Art Studio - Kirby Scudder, scs

Echoes from Boston, across the country in Santa Cruz

By KIRBY SCUDDER

This past Monday I was working on a video project inks24 my studio while watching CNN catching up on news. I heard the announcer mention the Boston Marathon. Having lived in Boston for 20 years and watched the marathon for 18 of those years at the finish line in Copley Square, I realized that I had forgotten, today’s the race. I had stopped following the race several years ago and excitedly thought that I would get a glimpse of top runners crossing the finish line. Instead of a runner breaking the tape, I saw what everybody has now seen, a cloud of smoke cascading across Boylston Street and the shock and panic of runners collapsing.

I immediately thought of friends and family that might have been there and, concerned, spent the next two hours calling. Cell phone access had been limited and like everyone else, I would have to wait.

I lived in Boston from 1980 until 2000 when I moved to California. It was in Boston that I went from being a casual runner for fitness to running marathons. Ironically, art school guided that transition. I knew four artists who ran semi-regularly and we ran along the Charles River as a group three times a week. In those days, it wasn’t very hip for artists to run or even participate in sports. Consequently, we kept running a secret. One day Shane, one of the five, mentioned that Bill Rodgers, a local guy, had just won the Boston Marathon. Enthusiastically, Shane encouraged us to sign up for

a marathon that Spring in Lowell, Mass.

We trained every day and at night we would hang out in a dive pub called The Blue somewhere in the Fort Point Channels area. On any given evening, it seemed like every artist in Boston would eventually stop by for a drink. When it got late and some got too intoxicated, it would be compared to the Cedar Bar in New York where Pollock punched de Kooning, calling him a wanna-be artist.
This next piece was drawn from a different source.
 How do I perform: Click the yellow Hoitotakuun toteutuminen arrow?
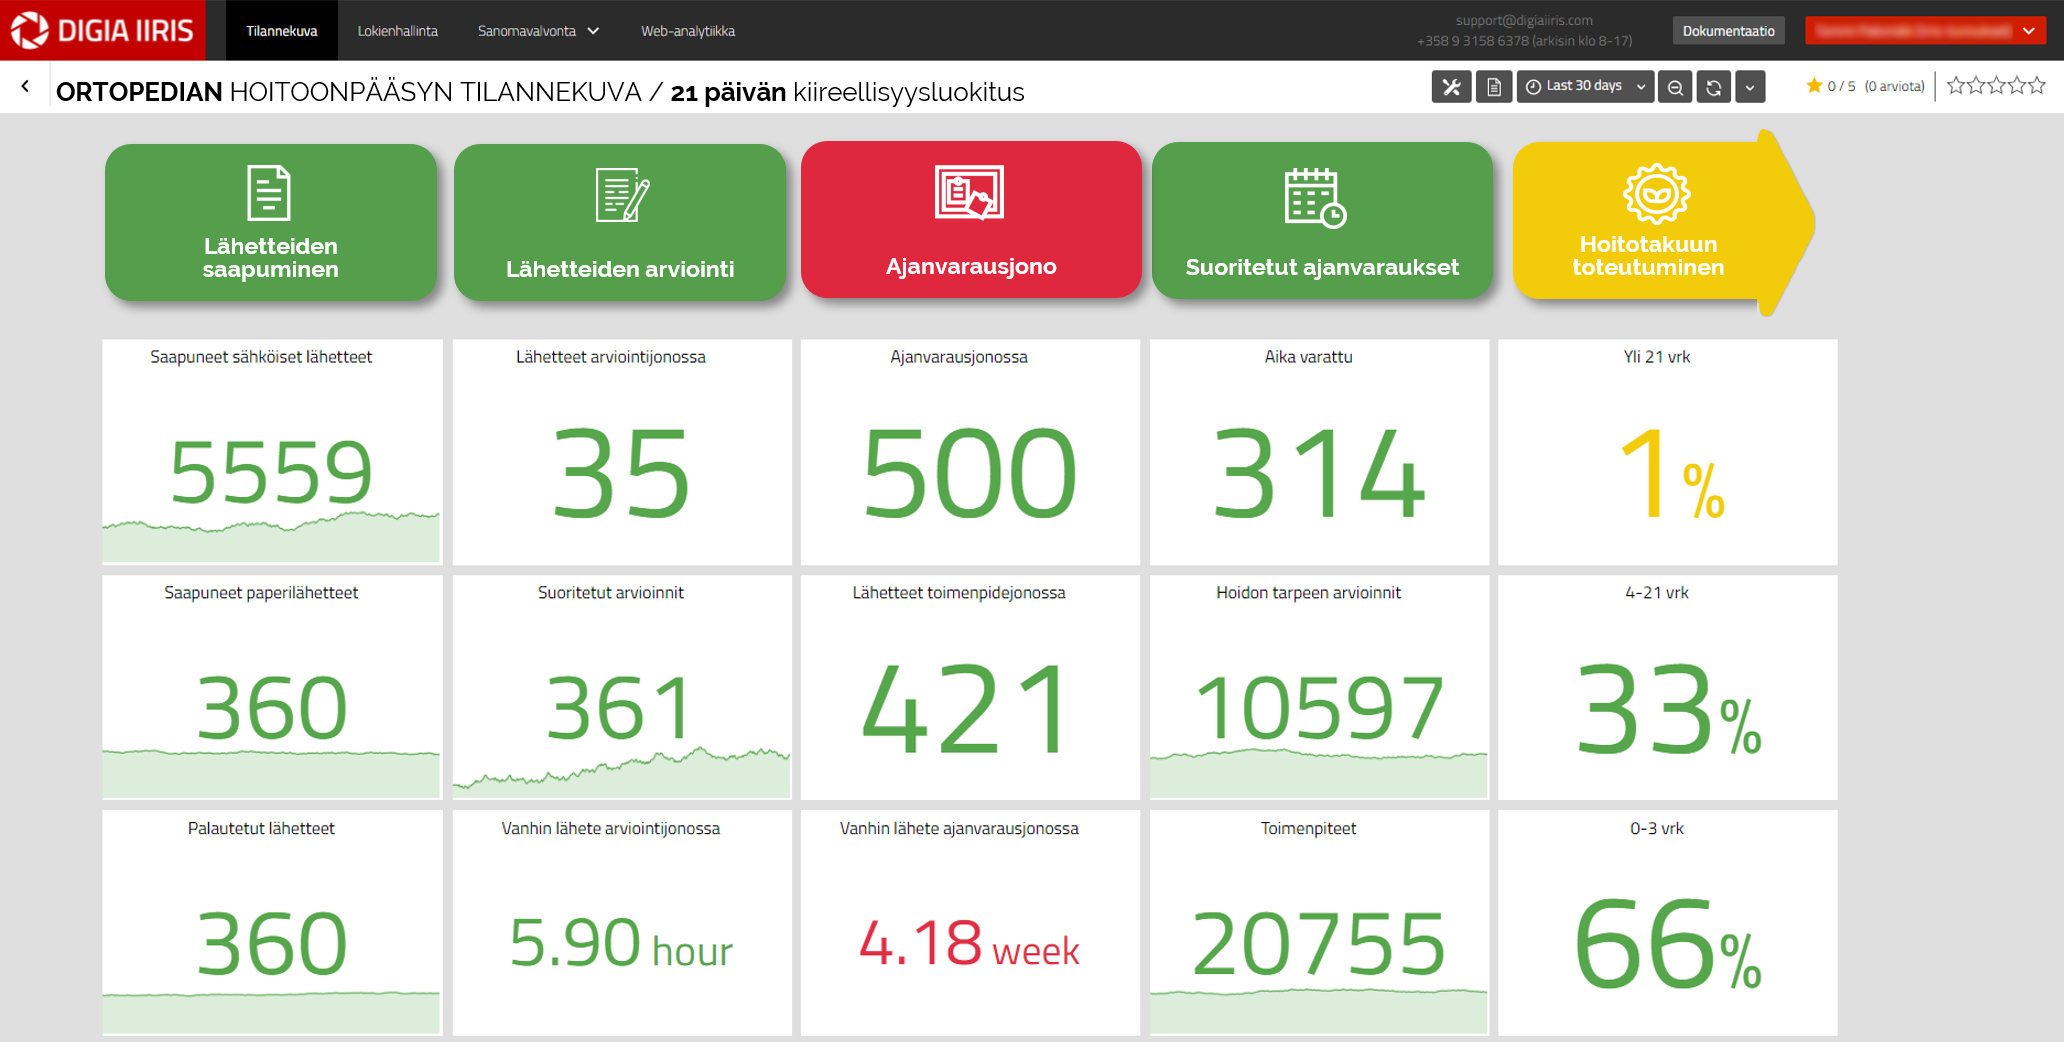coord(1648,222)
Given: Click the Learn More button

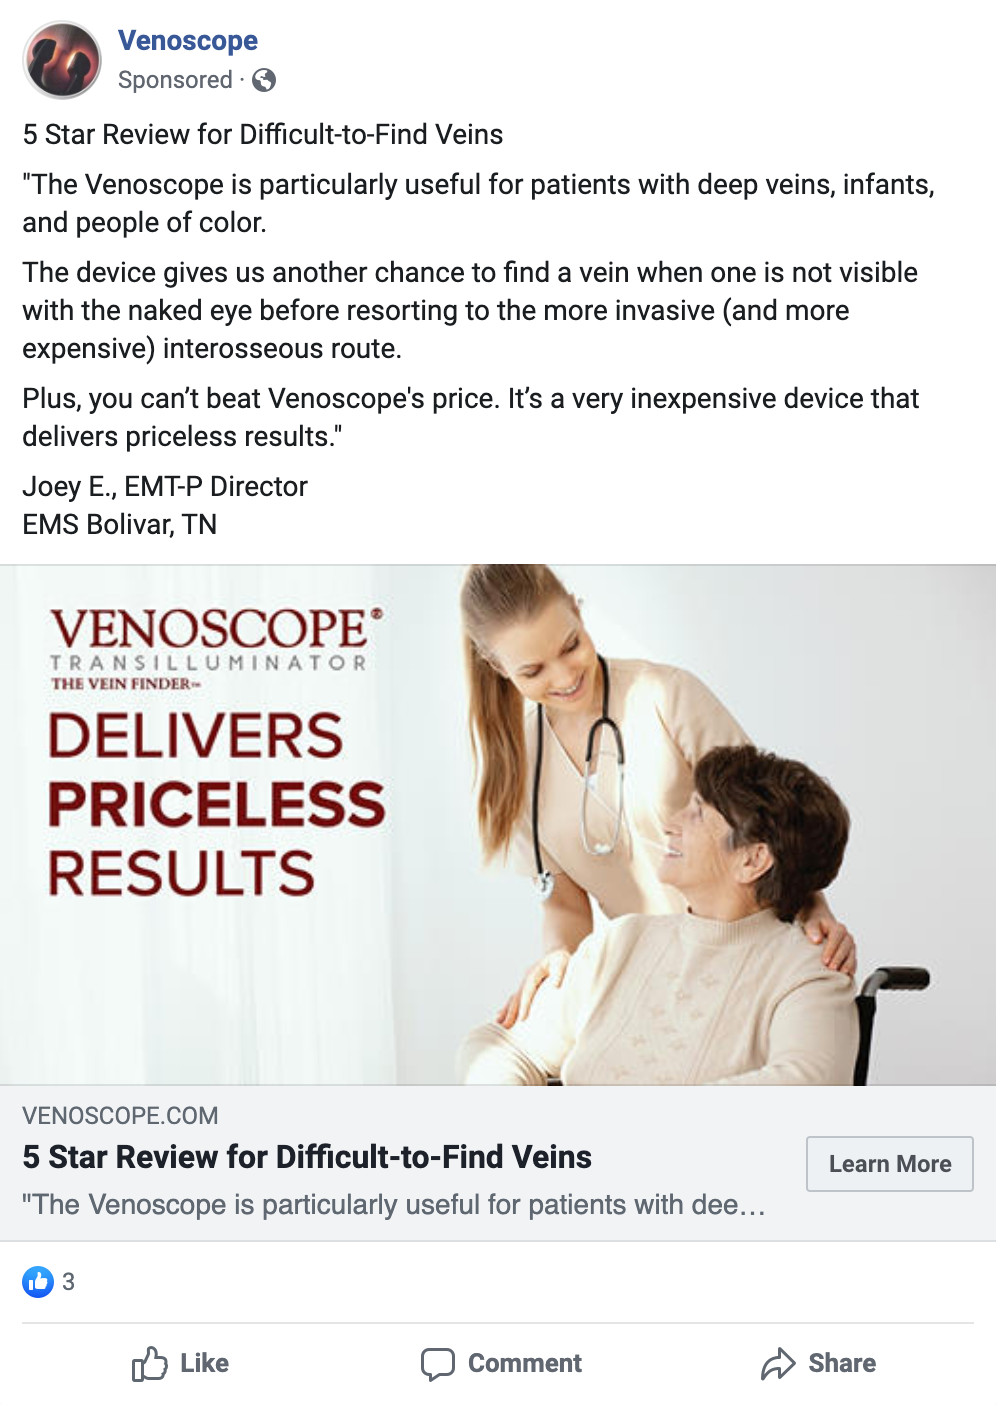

That June we ran the Lowell Marathon and unbelievably finished with respectable times. While our running was kept secret from other artists, we began to dream big. One of them suggested that we try and enter the Boston Marathon. We lived in Boston. We had just finished a marathon. Why not? As it turned out, it wasn’t that easy. We would have to qualify, and only certain marathons were qualifying races for Boston. At that time Boston was the biggest and most prestigious marathon in the world and only the world’s elite runners entered. Today there are about a half-dozen marathons that compete with Boston and Boston has opened up a field for runners and walkers that don’t qualify.

During those years, we would enter qualifying races, run and barely come close to our age category qualifying times. Every year we would go to the finish line of the Boston Marathon and cheer on runners like Bill Rodgers, Alberto Salazar, Greg Meyer, Geoff Smith, Ibrahim Hussein, Cosmas Ndeti and dream of the day we would be on the other side of the barricades. We were part of a huge running community and we were part of a growing artist community. By 1994 I gave up long distance running due to leg injuries and moved to competitive cycling, a low-impact sport. Unfortunately, none of us ever qualified for Boston.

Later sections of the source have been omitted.